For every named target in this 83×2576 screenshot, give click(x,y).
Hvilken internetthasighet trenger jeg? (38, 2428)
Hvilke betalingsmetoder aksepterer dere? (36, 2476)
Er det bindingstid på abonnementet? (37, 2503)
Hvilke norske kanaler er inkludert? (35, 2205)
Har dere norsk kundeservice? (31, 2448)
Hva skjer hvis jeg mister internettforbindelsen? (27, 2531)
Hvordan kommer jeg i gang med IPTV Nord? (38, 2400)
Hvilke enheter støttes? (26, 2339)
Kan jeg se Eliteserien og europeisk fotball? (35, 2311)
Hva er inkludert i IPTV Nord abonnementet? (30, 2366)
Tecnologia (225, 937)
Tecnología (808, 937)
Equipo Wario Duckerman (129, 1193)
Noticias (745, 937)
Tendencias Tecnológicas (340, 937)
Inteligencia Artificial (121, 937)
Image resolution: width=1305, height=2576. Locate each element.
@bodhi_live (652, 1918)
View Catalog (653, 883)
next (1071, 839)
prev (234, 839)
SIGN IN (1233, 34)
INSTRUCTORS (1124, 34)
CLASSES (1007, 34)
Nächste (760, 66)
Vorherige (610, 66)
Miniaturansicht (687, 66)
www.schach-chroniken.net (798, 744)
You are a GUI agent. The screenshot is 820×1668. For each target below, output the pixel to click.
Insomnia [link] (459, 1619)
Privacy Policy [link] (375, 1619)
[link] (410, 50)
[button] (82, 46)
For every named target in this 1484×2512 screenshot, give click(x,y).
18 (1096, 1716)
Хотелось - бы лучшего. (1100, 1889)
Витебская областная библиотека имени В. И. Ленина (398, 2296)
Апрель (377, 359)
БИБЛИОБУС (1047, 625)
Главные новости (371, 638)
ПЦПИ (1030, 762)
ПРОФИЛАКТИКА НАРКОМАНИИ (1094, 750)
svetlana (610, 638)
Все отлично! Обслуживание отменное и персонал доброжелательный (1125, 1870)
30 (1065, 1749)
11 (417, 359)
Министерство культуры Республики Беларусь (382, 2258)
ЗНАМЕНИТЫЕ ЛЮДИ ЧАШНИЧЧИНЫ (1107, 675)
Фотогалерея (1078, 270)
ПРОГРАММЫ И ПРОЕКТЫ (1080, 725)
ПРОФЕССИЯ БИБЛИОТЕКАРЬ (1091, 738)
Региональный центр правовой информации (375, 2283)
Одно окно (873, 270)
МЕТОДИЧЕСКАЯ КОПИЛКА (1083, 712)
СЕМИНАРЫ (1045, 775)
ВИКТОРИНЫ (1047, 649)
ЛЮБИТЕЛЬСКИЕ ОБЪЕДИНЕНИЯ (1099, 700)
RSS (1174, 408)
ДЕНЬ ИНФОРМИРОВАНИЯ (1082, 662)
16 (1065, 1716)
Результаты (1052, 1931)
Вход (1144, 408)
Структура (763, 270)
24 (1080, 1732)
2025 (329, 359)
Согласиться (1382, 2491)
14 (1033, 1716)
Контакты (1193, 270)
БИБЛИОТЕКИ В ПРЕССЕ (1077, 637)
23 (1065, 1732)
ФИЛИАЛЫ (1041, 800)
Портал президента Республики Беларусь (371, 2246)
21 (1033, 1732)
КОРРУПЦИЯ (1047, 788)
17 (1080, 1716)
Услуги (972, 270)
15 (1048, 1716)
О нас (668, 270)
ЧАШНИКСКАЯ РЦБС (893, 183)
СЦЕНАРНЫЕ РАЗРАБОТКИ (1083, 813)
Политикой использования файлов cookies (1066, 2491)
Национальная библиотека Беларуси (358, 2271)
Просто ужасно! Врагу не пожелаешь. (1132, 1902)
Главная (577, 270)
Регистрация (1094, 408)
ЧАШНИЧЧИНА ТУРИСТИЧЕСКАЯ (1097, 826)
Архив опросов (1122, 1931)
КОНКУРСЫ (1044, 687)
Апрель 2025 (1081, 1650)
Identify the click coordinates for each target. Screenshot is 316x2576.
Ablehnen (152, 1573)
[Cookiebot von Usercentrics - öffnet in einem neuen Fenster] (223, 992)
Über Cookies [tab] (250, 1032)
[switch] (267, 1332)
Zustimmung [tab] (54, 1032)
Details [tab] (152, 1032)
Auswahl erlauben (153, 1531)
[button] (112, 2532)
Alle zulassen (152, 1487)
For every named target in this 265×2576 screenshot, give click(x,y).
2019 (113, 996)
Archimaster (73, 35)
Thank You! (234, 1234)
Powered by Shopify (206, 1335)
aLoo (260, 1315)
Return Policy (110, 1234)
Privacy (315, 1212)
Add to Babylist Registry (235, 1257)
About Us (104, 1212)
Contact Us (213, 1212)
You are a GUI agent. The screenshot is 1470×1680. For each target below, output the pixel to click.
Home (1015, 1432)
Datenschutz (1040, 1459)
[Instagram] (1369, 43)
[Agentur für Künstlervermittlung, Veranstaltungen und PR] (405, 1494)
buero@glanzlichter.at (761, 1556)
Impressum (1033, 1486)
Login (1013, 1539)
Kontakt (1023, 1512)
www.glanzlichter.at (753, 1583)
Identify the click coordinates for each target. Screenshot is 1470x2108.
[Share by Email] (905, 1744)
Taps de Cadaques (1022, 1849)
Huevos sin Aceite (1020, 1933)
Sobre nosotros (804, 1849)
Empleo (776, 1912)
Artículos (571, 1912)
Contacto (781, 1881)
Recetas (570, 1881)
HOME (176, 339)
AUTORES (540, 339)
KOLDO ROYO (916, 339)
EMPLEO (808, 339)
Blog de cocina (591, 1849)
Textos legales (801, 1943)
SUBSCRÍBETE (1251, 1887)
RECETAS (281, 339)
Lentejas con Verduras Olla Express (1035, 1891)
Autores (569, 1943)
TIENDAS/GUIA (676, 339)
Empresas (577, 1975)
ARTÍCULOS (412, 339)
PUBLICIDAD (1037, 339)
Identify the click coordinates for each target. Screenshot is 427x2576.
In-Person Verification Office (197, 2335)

TO DO:
Please reproduce exactly the lines from the first one of the records above through the line containing "Noticias (745, 937)", both included, and nothing else.

COMPLETED EXERCISE:
For every named target in this 83×2576 screenshot, give click(x,y).
Hvilken internetthasighet trenger jeg? (38, 2428)
Hvilke betalingsmetoder aksepterer dere? (36, 2476)
Er det bindingstid på abonnementet? (37, 2503)
Hvilke norske kanaler er inkludert? (35, 2205)
Har dere norsk kundeservice? (31, 2448)
Hva skjer hvis jeg mister internettforbindelsen? (27, 2531)
Hvordan kommer jeg i gang med IPTV Nord? (38, 2400)
Hvilke enheter støttes? (26, 2339)
Kan jeg se Eliteserien og europeisk fotball? (35, 2311)
Hva er inkludert i IPTV Nord abonnementet? (30, 2366)
Tecnologia (225, 937)
Tecnología (808, 937)
Equipo Wario Duckerman (129, 1193)
Noticias (745, 937)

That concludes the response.